Andrew Griffith received his MD and PhD in Molecular Biophysics and Biochemistry from Yale University in 1992. He completed his general surgery internship and a residency in Otolaryngology-Head and Neck Surgery at the University of Michigan in 1998. He also completed a postdoctoral research fellowship in the Department of Human Genetics as part of his training at the University of Michigan. In 1998, he joined the Division of Intramural Research (DIR) in the National Institute on Deafness and Other Communication Disorders (NIDCD). He served as a senior investigator, the chief of the Molecular Biology and Genetics Section, the chief of the Otolaryngology Branch, and the director of the DIR, as well as the deputy director for Intramural Clinical Research across the NIH Intramural Research Program. His research program identifies and characterizes molecular and cellular mechanisms of normal and disordered hearing and balance in humans and mouse models. Two primary interests of his program have been hearing loss associated with enlargement of the vestibular aqueduct, and the function of TMC genes and proteins. The latter work lead to the discovery that the deafness gene product TMC1 is a component of the hair cell sensory transduction channel. Since July of 2020, he has served as the Senior Associate Dean of Research and a Professor of Otolaryngology and Physiology in the College of Medicine at the University of Tennessee Health Science Center.

Gwenaëlle S. G. Géléoc obtained a PhD in Sensory Neurobiology from the University of Sciences in Montpellier (France) in 1996. She performed part of her PhD training at the University of Sussex, UK where she characterized sensory transduction in vestibular hair cells and a performed a comparative study between vestibular and cochlear hair cells. Gwenaelle continued her training as an electrophysiologist at University College London studying outer hair cell motility and at Harvard Medical School studying modulation of mechanotransduction in vestibular hair cells. As an independent investigator at the University of Virginia, she expanded this work and characterized the developmental acquisition of sensory transduction in mouse vestibular hair cells, the developmental acquisition of voltage-sensitive conductances in vestibular hair cells and the tonotopic gradient in the acquisition of sensory transduction in the mouse cochlea. This work along with quantitative spatio-temporal studies performed on several hair cell mechanotransduction candidates lead her to TMC1 and 2 and long-term collaborations with Andrew Griffith and Jeff Holt. Dr.
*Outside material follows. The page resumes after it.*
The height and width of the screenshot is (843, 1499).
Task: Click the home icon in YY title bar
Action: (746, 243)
Géléoc is currently Assistant Professor of Otolaryngology, at Boston Children’s Hospital where she continues to study molecular players involved in the development and function of hair cells of the inner ear and develops new therapies for the treatment of deafness and balance, with a particular focus on Usher syndrome.
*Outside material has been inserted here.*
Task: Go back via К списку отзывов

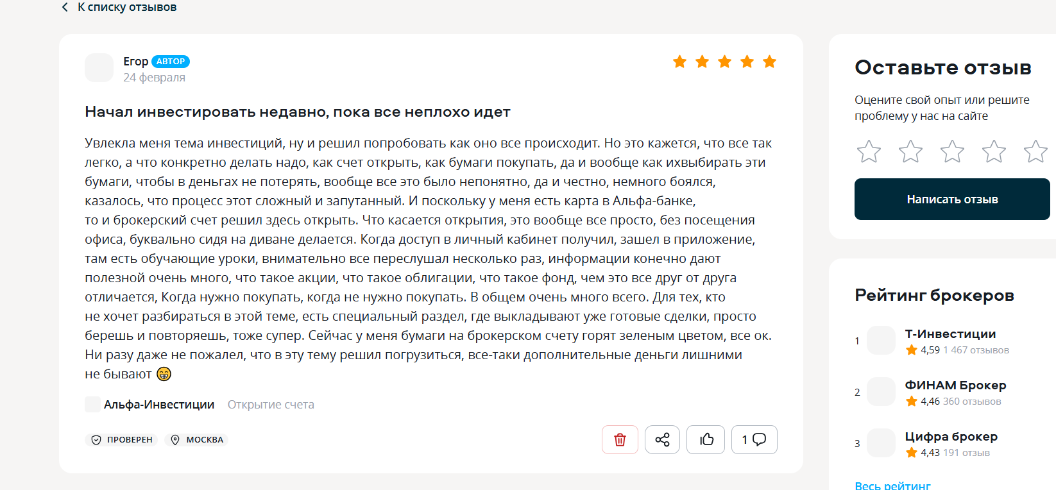Action: (127, 7)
Jeff Holt earned a doctorate from the Department of Physiology at the University of Rochester in 1995 for his studies of inward rectifier potassium channels in saccular hair cells.  He went on to a post-doctoral position in the Neurobiology Department at Harvard Medical School and the Howard Hughes Medical Institute, where he characterized sensory transduction and adaptation in hair cells and developed a viral vector system to transfect cultured hair cells.  Dr. Holt’s first faculty position was in the Neuroscience Department at the University of Virginia.  In 2011 the lab moved to Boston Children’s Hospital / Harvard Medical School.  Dr. Holt is currently a Professor in the Departments of Otolaryngology and Neurology in the F.M. Kirby Neurobiology Center.  Dr. Holt and his team have been studying sensory transduction in auditory and vestibular hair cells over the past 20 years, with particular focus on TMC1 and TMC2 over the past 12 years.  This work lead to the discovery that TMC1 forms the hair cell transduction channel.  His work also focuses on development gene therapy strategies for genetic hearing loss.